# ESTRATTO DEL TESTO:
========

Carson McCullers nacque nel 1917 a Columbus, in Georgia. Al Sud degli Stati Uniti rimase sempre legata e vi ambientò la maggior parte dei suoi scritti, facendone, come Faulkner e la O’Connor, il luogo metaforico della solitudine. Tra le sue opere si ricordano, apparse presso Guanda, La ballata del caffè triste senza lancette e Riflessi in un occhio d’oro. Morì nel 1967.
TEA – Tascabili degli Editori Associati s.r.l., Milano, 1994, pp.276. Nelle migliori librerie. rc047 (2004)
Il cuore è un cacciatore solitario
di Antonio Tripodi
Nel romanzo della narratrice americana Carson McCullers il sordomutismo è uno dei motivi dominanti. Partendo da questo testo è possibile avanzare alcune considerazioni su come sia mutata la situazione dei sordi negli Stati Uniti dagli Anni ’30 e come oggi, sia pure tra le difficoltà, una persona con deficit uditivi gravi possa comunque emergere e realizzarsi.
In questo numero andremo ad esaminare un’opera in cui il protagonista principale è un disabile, un sordo. Ma nella storia tutti i protagonisti sono sommersi dalla solitudine e dall’ossessione del silenzio, indipendentemente dalle loro capacità fisiche e sensoriali.
Il romanzo Il cuore è un cacciatore solitario (The Heart is a Lonely Hunter) della narratrice americana Carson McCullers (1917 – 1963), scritto nel 1940 a soli ventitré anni, merita un’ampia discussione in una rivista che si occupa di disabilità. Questo per vari motivi. Innanzitutto perchè il protagonista è un sordo. In secondo luogo perché anche gli altri protagonisti e comprimari della storia sono, direttamente o di riflesso, investiti da limitazioni fisiche. In terzo luogo perchè la stessa autrice fu menomata dalle febbri reumatiche da cui fu affetta durante l’adolescenza e sopportò, per tutta la vita, parziale cecità e paralisi.

========

# RIGHE ESTRATTE:
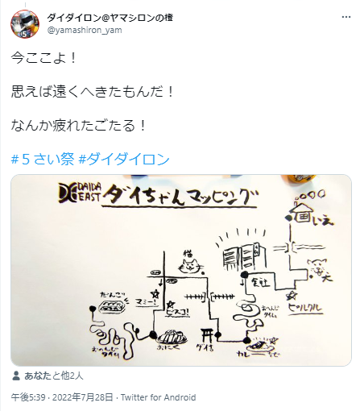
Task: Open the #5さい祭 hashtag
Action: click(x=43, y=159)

========

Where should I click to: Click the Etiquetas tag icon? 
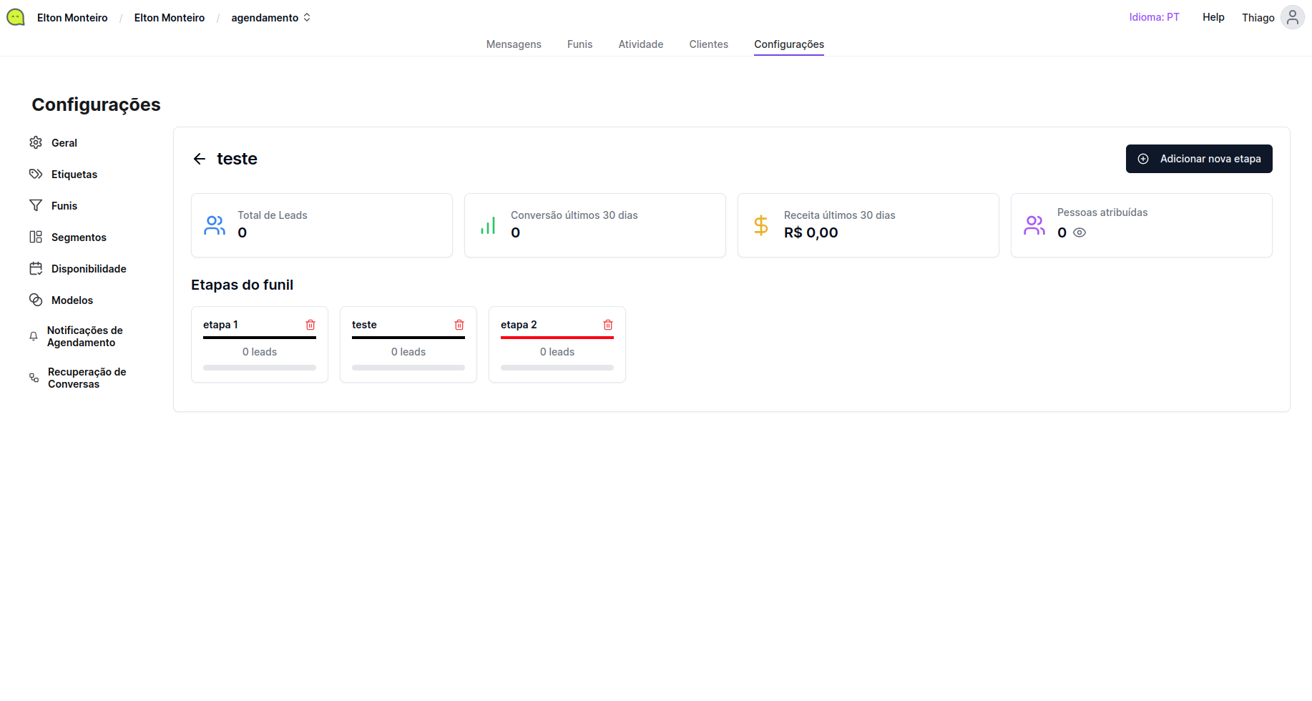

========

# ELENCO DEI COMPITI:
1 – Riscrivi il tratto dell'estratto del testo da "In questo numero" fino a "fisiche e sensoriali.", mettendo "malinconia" al posto di "solitudine".
2 – Rispondi a queste domande sull'estratto del testo:
(a) In che anno fu scritto il romanzo Il cuore è un cacciatore solitario?
(b) In quale città nacque Carson McCullers?
(c) Da che cosa fu menomata l'autrice durante l'adolescenza?
Le righe provengono da una fonte diversa.

# SOLUZIONI DEGLI ESERCIZI:
1 –
In questo numero andremo ad esaminare un’opera in cui il protagonista principale è un disabile, un sordo. Ma nella storia tutti i protagonisti sono sommersi dalla malinconia e dall’ossessione del silenzio, indipendentemente dalle loro capacità fisiche e sensoriali.

2 –
(a) Nel 1940.
(b) A Columbus, in Georgia.
(c) Dalle febbri reumatiche.